## SUPPLIED TEXT

Asked by Harsha K
on 13 Sep 2017

Hi Folks,

Following is my function:

% where pd_def = defined constant which keeps changing for different situations

% b = pre-defined constant

% R = is calculated on the basis of pd_def

% x = x-axis variable which lets say assumes values in an interval [-b b]

% d_opt = variable which needs to take a value for defined parameters such that area under the

% curve 'y' is zero. This value once computed will be used to move the curve in y-direction to ensure that area under the

curve is zero.

R = b^2/(8*pd_def)+(pd_def/2);

y = R-sqrt(R^2-x^2) - (pd_def - d_opt);

I am having issues implementing this. Do I have to use optimisation toolbox to which I have no subscription. I would prefer an elegant solution without using the optimisation toolbox.

Please advice.

Cheers!

Answer by John D'Errico
on 13 Sep 2017

Edited by John D'Errico
on 13 Sep 2017

Accepted Answer

This answer gets complicated, because it looks forward to a problem that you have not foreseen, but you will probably trip over at some point.

First, it was not obvious to me that x is given already as a vector of values that span the interval [-b,b], or that x is essentially a symbolic variable, that just lives on the interval [-b,b].

In the first case, the integral will be done using a tool like trapz. In the latter case, integral works. Sort of. Read on...

Having said that, there is still a serious problem that I foresee, one that applies in either case.

## COMPLETE THE FOLLOWING
[A] Repeat word for word the part of the forum thread starting with "Answer by John" and going on through "of. Read on...".
[B] In the forum thread, what tool does the answer name for doing the integral when x is given as a vector of values spanning [-b,b]?
The lines after this forum thread are separate material.

## MATERIAL PROVIDED
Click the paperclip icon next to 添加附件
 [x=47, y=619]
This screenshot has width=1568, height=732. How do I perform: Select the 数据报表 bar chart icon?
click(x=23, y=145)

## THE SOLUTIONS
[A]
Answer by John D'Errico
on 13 Sep 2017

Edited by John D'Errico
on 13 Sep 2017

Accepted Answer

This answer gets complicated, because it looks forward to a problem that you have not foreseen, but you will probably trip over at some point.

First, it was not obvious to me that x is given already as a vector of values that span the interval [-b,b], or that x is essentially a symbolic variable, that just lives on the interval [-b,b].

In the first case, the integral will be done using a tool like trapz. In the latter case, integral works. Sort of. Read on...

[B] A tool like trapz.